After the surrender of Quebec, in 1759, Montreal became the headquarters of the French in Canada, and in the spring of 1760 Mons. Levi, the French commander-in-chief, besieged Quebec. The arrival of an English fleet compelled him to relinquish his designs. Amherst and Johnson formed a junction, and advanced against Montreal. The French governor of Canada, Marquis Vaudreuil, believing that further resistance was impossible, surrendered all Canada to the English. This included the western posts of Detroit, Mackinaw, Fort Miami, Quiatanon, Vincennes, Fort St. Joseph, etc.

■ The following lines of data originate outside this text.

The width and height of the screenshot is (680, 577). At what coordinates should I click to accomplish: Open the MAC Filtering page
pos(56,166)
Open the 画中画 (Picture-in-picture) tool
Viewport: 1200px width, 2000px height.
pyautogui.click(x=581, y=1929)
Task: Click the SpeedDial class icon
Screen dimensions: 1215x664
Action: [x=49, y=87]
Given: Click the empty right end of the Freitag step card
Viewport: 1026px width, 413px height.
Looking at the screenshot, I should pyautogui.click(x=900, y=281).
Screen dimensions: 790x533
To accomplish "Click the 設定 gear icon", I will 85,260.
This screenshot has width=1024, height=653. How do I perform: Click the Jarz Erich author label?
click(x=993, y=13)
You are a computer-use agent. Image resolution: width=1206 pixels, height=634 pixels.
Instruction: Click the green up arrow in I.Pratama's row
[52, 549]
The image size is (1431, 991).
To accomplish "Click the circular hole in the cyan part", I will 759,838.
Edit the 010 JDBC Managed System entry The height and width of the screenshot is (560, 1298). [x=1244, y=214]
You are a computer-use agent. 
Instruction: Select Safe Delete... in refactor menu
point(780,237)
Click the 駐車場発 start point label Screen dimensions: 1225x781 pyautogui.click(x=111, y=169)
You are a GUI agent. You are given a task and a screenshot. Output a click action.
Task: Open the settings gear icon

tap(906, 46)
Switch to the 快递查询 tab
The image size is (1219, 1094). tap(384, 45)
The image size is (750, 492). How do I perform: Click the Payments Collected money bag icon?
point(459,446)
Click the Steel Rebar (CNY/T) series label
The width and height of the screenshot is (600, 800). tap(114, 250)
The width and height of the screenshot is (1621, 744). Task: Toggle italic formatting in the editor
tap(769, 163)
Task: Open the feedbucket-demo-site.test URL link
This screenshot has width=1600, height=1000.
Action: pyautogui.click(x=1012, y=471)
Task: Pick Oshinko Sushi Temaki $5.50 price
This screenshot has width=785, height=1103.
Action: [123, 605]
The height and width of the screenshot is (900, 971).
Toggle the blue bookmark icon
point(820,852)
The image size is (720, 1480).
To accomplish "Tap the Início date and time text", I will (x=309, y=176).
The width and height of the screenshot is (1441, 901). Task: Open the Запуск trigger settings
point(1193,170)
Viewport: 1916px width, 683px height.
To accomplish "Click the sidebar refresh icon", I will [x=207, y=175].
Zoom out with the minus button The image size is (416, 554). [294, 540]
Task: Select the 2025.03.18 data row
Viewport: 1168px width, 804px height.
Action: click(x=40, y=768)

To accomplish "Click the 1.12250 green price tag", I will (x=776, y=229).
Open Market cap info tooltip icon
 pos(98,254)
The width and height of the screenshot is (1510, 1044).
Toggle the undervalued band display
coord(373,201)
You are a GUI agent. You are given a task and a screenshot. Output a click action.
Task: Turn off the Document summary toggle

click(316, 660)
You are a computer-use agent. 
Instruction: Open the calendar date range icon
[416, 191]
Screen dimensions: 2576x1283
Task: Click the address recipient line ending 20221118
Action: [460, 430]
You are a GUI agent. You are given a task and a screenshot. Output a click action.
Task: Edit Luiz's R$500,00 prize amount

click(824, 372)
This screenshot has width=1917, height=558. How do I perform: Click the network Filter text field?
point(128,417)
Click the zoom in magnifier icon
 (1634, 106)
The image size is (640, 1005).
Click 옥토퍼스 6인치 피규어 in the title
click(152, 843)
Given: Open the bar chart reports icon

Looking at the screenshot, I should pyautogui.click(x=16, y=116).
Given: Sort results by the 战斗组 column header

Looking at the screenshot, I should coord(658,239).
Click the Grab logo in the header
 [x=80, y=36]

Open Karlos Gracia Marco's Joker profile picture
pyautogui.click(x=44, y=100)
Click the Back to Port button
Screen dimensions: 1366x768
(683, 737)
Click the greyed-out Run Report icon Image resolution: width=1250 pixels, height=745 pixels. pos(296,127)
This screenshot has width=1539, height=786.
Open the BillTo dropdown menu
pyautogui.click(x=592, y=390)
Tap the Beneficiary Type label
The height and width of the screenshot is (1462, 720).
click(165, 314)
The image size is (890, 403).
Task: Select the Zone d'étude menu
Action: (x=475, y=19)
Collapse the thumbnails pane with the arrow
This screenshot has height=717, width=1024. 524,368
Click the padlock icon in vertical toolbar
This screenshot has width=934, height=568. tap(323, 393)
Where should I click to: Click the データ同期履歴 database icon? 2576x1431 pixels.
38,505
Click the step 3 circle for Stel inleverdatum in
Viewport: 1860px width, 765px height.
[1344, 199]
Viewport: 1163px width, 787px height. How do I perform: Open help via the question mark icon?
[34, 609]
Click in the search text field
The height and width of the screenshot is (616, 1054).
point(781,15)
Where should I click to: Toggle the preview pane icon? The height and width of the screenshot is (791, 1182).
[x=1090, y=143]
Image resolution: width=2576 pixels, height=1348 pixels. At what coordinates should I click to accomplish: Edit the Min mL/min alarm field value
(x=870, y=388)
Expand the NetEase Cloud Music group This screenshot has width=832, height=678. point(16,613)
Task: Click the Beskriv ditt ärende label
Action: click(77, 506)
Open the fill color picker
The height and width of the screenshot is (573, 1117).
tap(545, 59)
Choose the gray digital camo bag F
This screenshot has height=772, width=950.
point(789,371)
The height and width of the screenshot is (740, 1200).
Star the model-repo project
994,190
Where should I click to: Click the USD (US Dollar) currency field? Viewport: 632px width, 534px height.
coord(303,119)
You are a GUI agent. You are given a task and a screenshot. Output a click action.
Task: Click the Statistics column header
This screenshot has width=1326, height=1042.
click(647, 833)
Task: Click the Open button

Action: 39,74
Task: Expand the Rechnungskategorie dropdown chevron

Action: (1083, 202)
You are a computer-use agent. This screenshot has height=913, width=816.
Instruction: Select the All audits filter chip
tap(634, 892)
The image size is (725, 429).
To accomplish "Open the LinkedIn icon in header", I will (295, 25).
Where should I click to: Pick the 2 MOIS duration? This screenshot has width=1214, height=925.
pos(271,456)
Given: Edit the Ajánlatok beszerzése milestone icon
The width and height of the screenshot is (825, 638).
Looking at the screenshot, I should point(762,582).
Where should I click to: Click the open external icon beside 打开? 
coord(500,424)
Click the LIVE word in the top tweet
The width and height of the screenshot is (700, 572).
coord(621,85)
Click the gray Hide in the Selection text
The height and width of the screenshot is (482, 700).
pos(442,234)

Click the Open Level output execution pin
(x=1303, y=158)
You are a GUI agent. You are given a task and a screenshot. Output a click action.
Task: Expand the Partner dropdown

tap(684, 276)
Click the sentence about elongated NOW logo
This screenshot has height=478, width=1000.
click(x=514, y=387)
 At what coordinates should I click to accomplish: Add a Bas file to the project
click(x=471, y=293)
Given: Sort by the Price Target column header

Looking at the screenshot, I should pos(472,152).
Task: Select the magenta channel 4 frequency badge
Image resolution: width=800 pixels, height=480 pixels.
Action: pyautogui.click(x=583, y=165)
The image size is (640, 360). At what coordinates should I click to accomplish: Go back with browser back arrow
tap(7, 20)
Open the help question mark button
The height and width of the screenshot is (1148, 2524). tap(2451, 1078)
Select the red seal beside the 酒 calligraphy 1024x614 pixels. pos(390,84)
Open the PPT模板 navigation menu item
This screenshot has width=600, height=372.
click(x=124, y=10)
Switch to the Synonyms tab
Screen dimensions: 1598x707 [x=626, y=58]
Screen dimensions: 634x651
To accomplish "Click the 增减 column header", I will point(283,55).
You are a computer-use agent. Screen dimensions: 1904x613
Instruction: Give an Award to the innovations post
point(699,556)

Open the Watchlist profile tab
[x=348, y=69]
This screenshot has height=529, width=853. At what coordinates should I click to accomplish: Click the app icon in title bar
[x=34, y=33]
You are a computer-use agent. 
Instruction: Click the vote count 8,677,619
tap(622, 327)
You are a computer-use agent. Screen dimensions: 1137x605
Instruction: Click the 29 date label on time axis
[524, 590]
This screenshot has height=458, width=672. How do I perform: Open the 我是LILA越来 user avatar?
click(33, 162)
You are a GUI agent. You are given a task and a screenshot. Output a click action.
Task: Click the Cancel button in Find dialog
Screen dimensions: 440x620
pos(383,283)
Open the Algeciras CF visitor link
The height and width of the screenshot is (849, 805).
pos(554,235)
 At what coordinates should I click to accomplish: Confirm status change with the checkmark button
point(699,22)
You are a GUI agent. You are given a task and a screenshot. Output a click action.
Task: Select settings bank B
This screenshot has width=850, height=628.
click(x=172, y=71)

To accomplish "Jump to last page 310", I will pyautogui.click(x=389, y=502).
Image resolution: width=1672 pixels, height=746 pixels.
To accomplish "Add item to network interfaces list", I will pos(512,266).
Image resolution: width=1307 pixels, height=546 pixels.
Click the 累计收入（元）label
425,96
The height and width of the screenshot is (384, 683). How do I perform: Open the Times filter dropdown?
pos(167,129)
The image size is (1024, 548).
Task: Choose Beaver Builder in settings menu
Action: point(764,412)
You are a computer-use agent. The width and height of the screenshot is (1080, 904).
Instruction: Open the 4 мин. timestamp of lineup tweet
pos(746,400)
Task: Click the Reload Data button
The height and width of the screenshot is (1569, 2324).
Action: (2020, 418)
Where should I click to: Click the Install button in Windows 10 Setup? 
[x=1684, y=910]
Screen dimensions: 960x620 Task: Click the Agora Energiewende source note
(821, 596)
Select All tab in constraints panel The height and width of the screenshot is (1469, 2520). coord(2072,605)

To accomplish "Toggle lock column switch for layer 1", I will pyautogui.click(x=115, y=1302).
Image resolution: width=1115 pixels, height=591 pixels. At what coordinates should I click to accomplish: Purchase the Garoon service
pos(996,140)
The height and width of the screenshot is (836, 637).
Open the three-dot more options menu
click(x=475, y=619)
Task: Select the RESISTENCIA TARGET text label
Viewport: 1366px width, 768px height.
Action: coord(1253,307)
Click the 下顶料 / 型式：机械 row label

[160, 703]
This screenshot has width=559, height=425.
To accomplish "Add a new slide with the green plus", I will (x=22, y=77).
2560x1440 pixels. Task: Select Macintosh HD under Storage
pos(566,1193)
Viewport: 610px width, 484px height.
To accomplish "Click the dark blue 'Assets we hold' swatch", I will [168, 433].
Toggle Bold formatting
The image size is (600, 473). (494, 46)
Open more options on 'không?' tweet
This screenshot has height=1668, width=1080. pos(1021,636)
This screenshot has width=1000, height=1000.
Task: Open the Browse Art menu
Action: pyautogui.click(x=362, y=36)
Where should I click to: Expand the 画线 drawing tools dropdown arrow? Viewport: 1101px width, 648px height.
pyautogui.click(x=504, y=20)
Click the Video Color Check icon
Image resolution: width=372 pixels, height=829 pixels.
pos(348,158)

After this war ceased to be waged in America, though the treaty of Paris was not concluded until February, 1763, the most essential parts of which are contained in the following extracts :


"In order to establish peace on solid and durable foundations, and to remove forever all subjects of dispute with regard to the limits of the British and French territories on the continent of America, it is agreed that for the future the confines between the dominions of his Britannic Majesty and those of His Most Christian Majesty in that part of the world, shall be fixed irrevocably by a line drawn along the middle of the River Mississippi from its source to the River Iberville, and from thence by a line drawn along the middle of this river and the Lakes Maurepas and Pontchartrain, to the sea ; and for this purpose the most Christian King cedes, in full right, and guarantees to his Britannic Majesty, the river and port of Mobile, and everything which he possesses, or ought to possess, on the left side of the Mississippi, with the exception of the town of New Orleans and of the island on which it is situated; it being well understood that the navigation of the Mississippi shall be equally free, as well to the subjects of Great Britain as to those of France, in its whole length and breadth, from its source to the sea."